§ STUDY TEXT
New research explains how our body clock influences vaccine responses – ScienceDaily

Research by the RCSI University of Medicine and Health Sciences has provided new insights into the mechanism behind how our 24-hour circadian body clock influences our immune response to vaccines, depending on the time of day.

paper published in Nature Communication studied changes in the mitochondria of a key immune cell involved in the vaccine response and may help improve the design and timing of administration of future vaccines to maximize efficacy.

Previously, people were found to be more responsive to certain vaccines depending on the time of day the vaccine was administered, but the reason for this was not fully understood. This research revealed that our circadian clock changes the shape of mitochondria within dendritic cells. Variations in mitochondria structure affect how well dendritic cells function throughout the day.

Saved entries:
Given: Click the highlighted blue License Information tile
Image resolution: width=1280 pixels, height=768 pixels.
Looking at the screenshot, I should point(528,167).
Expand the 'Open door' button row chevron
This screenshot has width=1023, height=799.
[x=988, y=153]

§ WORK ITEM
Continue the science news story about how the body clock affects vaccine responses, starting right after its last sentence. The data has no part in what comes next.

§ EXERCISE ANSWER
Study author Professor Annie Curtis, from the RCSI School of Pharmacy and Biomolecular Sciences, said: “Our discovery sheds light on a crucial aspect of our body’s response to vaccination and highlights the importance of circadian rhythms in immunity. We can apply this understanding to vaccine development. To ensure we get the maximum benefit from the vaccine. “

The circadian clock in dendritic cells controls whether mitochondria form one of two shapes, such as long strings, ‘networked’, or segmented into small dotted segments. It is in the networked formation that vaccination is most effective, as dendritic cells have a better ability to break up the vaccine into smaller fragments to interact with our immune cells (T cells). In the study, the researchers used an approach to initiate the network phase, which could have implications for vaccine design, allowing us to optimize our immune response regardless of the time of day.

Much of this work was supported by funding from the Irish Research Council through the Laureate Award and the Science Foundation Ireland Career Development Award (CDA) program through the RCSI Strategic Academic Recruitment Program (StAR) award. Further support was provided by a Conacyt grant, an SFI Researcher Award and a European Research Council Consolidator Award.